河合隼雄『神話の心理学』

今年の7月19日に逝去された河合先生の最後の作品である。
 
河合先生は、もちろん、日本におけるユング派精神分析の草分け的存在。
『中空構造日本の深層』(中公文庫、1999年)では、日本の精神構造を統合よりも均衡を目指す中空構造として把握する視点を提示し、この中空構造がグローバル化による西欧文化の日本人の心性への浸透によって危機にされされているという現状認識を示した。
この危機感は、今に至るまで日本社会の底流に根強く残っていると思う。
しかし、同時に、日本社会自体を国際化しなければ、世界から取り残されるという認識は、現在の日本社会の指導者層には共有されている。
ただ、表立って外国人受入とかを積極的に促進する発言を行なうと、日本社会の感情的反発を招くので、静かに、少しずつ日本社会を国際化していこうというのが、今の政策の基本的ポリシーだろう。
 
それはともかく、河合先生は、この最後の著書の中で、人々が近代化のなかで、自分はなぜ生きているのかという存在論的問いに対する共通の回答であった「神話」を見失っていったことが現代人の心の中にある喪失感や虚無感を生み出していることを指摘している。
その上で、河合先生は、現代において集団的で共通の神話を持つことは最早できないこと、そして、個人一人ひとりが、自分の生き方における「神話的な様相」を見つけ出さなければならないことを明らかにしている。
 
現代カナダの歴史家で、現在、カナダの国会議員をしているマイケル・イグナティエフも、何かに帰属することを求める人々のニーズが国家を対象とすることが如何に危険かを20世紀に起きた2回の世界大戦の経験の結果に言及しつつ、指摘している。
 
しかし、日本社会を見てみると、一時関心を集めた「新しい歴史教科書を作る会」の動きも、結局は大きな流れにはならなかった。

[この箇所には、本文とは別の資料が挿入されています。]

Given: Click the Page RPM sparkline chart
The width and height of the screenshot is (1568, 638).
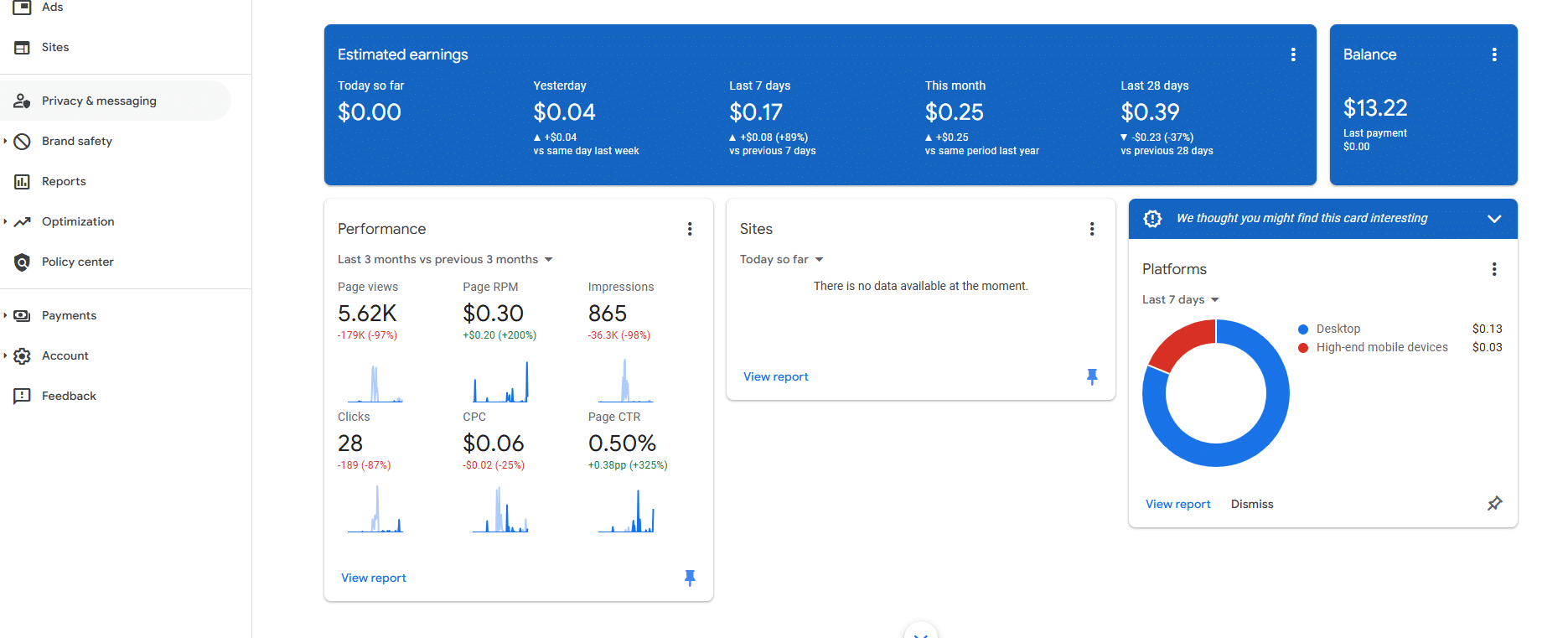Looking at the screenshot, I should click(500, 382).
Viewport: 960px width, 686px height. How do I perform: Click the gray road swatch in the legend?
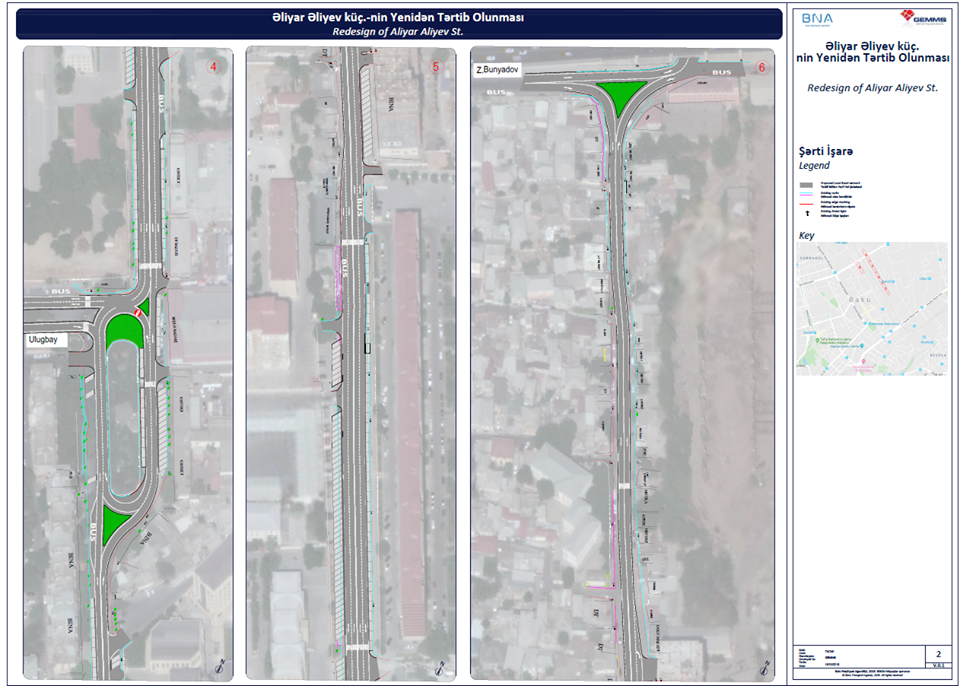click(806, 186)
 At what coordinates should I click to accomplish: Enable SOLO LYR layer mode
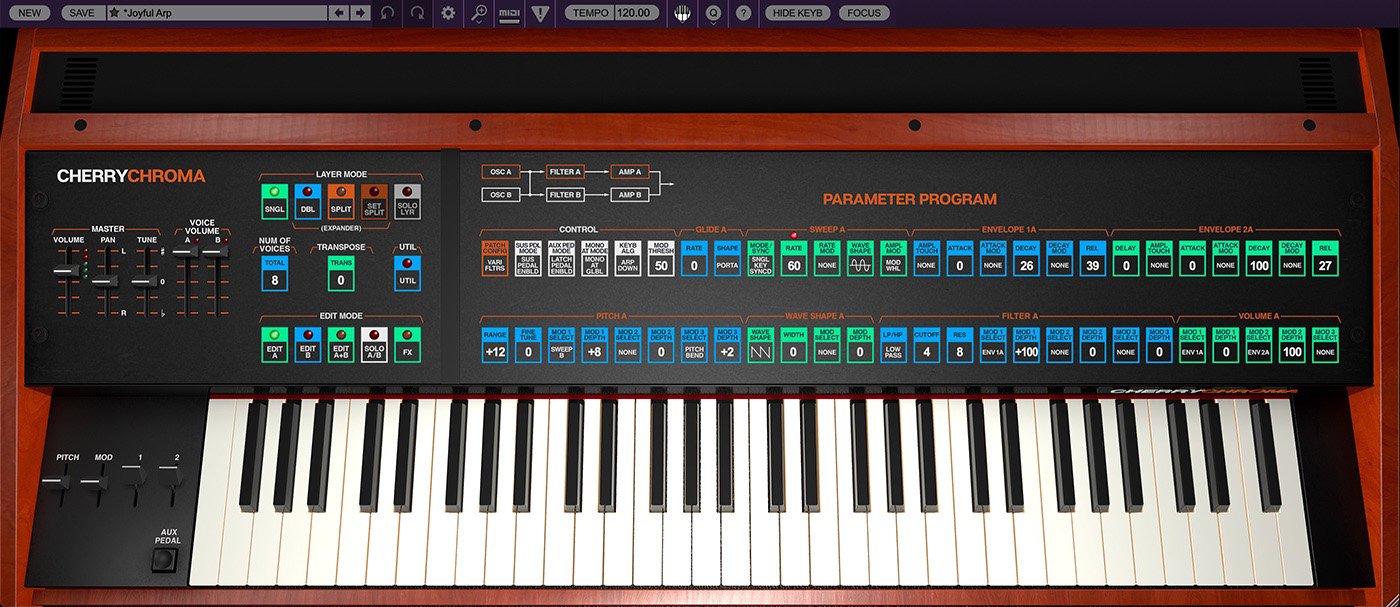pos(405,199)
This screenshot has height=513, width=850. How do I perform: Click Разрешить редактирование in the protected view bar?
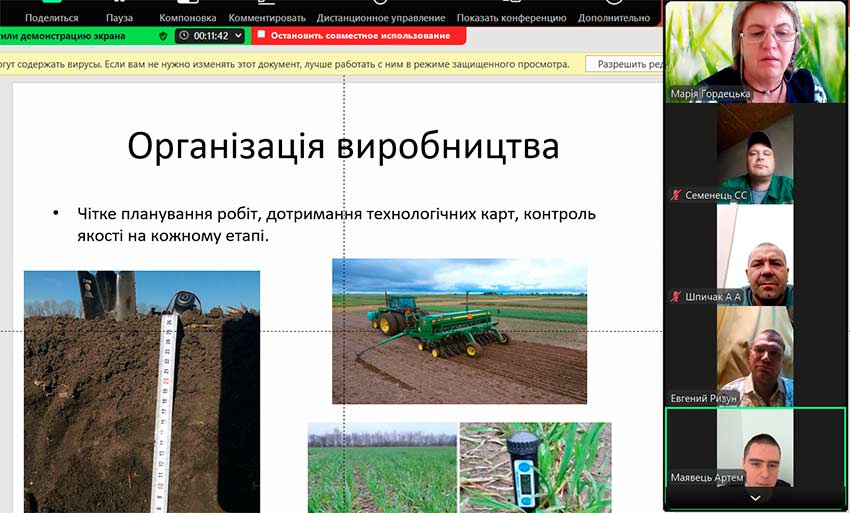626,64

日本人は、自分だけの神話を作ることを国家に求めることは出来ないことに、ようやく、気が付き始めたところなのだろう。
 
最近、加藤周一・木下順二・丸山真男・武田晴子『日本文化のかくれた形』(岩波現代文庫)を読んだ。
その中で、丸山先生が日本は地理的に近隣の巨大文明に呑み込まれないだけの距離があったため、外来の文化を吸収しつつ、完全には同化されないで、それを変容させ、独自の日本文化に仕立てていくことが出来たのだと述べている。
その結果、日本は高度な工業社会でありながら、古い社会慣習が残る独特の社会となったのだというのが、丸山先生の解釈である。
 
しかし、この地理的距離も、近年の科学技術の発展により、急速にその価値を失いつつある。
その結果、日本社会は海外からより直接的な文化的影響を蒙るようになった。
 
日本の大学が直面している国際化という課題も、この時代的潮流の一つの現れである。
 
日本は、いま、初めて「内なる開国」に直面しているというのは、多分、正しい現状認識なのだ。
 
私も、その中で意味のある仕事をしていこうと思う。